Ray Cummings Read online

Page 5


  Tama held onto me. Rowena flung herself into my arms. “Jack! Jack, dear—you should not have come into this!” I kissed her, then pushed her away.

  "Rowena!"

  What words could tell what was in my heart? This—my wife—again with her arms around me. But it was no time for words, nor were they needed. She stood aside, her gaze clinging to me.

  I gave Tama the message from Guy: that he would give his life to come to her.

  The Mercurian said abruptly, “Sit down, all of you."

  There was a low metal settee, and cushions on the floor.

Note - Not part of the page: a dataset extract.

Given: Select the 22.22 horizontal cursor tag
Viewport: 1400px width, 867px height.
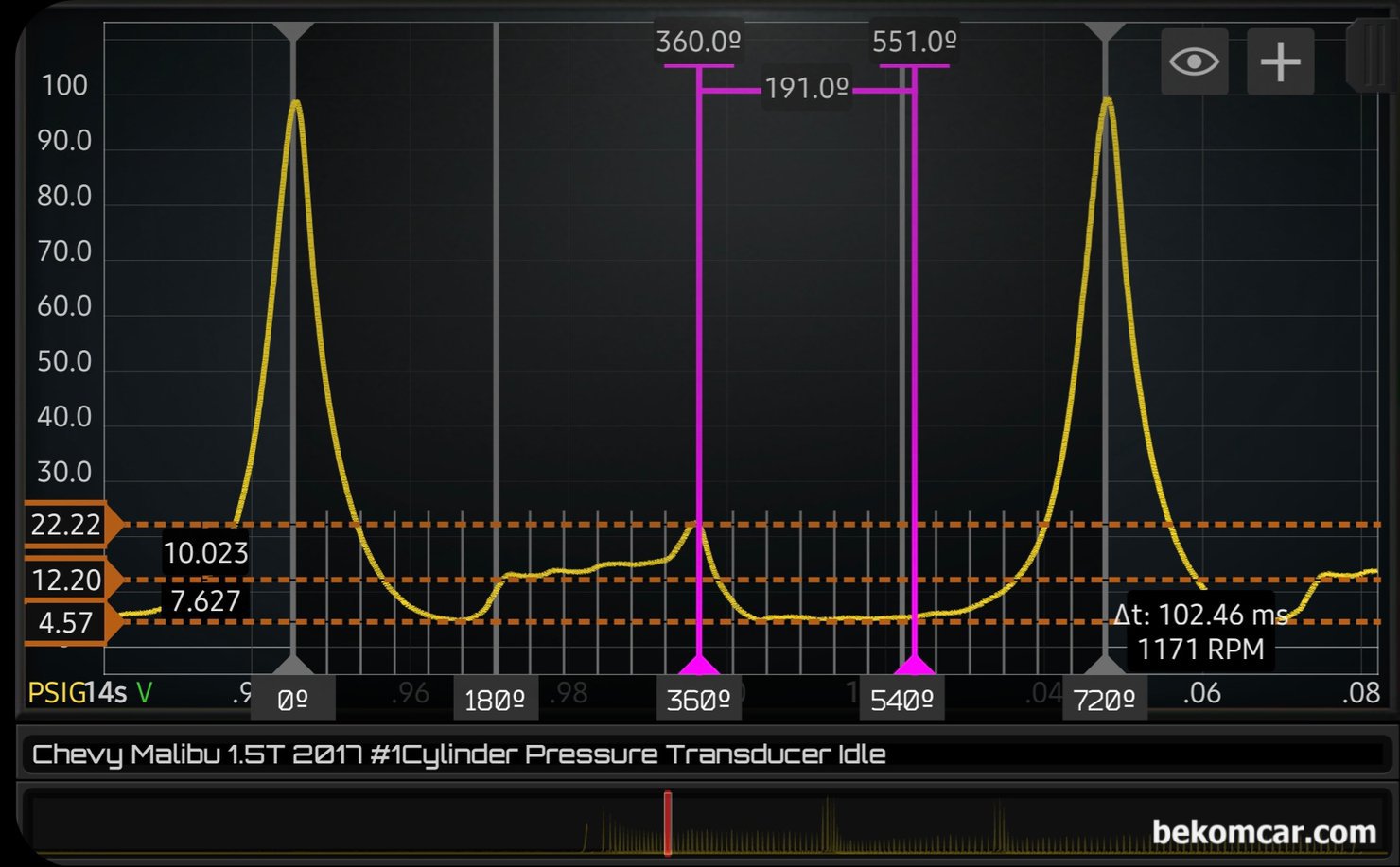Looking at the screenshot, I should [65, 525].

Roc stood over us, weapon in hand.

  "You are Jack Dean, husband of Rowena here?"

  "Yes."

  "And you have come to rescue her?” He said it without sarcasm.

  "Yes,” I retorted. “But not with bloodshed. I promise that the Cube will not attack."

  "I know that it will not attack so long as I hold all of you here."

  Jimmy interrupted impatiently, “What's the use of sparring, Roc? Let me tell him our situation—” In a burst Jimmy told me with lowered voice. And he ended, “You, Roc, can't you see that Dean is a help? We've got to get out of this—not all get murdered."

  Roc said abruptly, “I believe I can trust you, Jack Dean."

  Yes,” I agreed.

  "He only wants Rowena out of this,” Jimmy added. He flung a significant glance at me.

  "And Tama?” Roc said. He was smiling again. A strange fellow this: I could not make him out. “You think I will release Tama? Is that what you came for, Dean? Your ship off there, threatening me."

  "And meanwhile Dorrek will murder us all,” Jimmy put in. “I'm not armed, nor is Jack—” I could have snapped that revolver out within a second, but I thought it best not to say so.

  "If Dorrek knew I had given you a weapon,” said Roc, “it would bring trouble."

  "Then I'll keep it bidden,” Jimmy insisted. “What weapons have you? What have Dorrek and his men? See here, Roc, you're a fool if you don't come out in the open now. Let us stand with you. Man, we're all shut up here! You're only holding Dorrek off by the grace of the Almighty—I saw his look when you crossed him as we came up here. And his men—every one of them waiting for his signal."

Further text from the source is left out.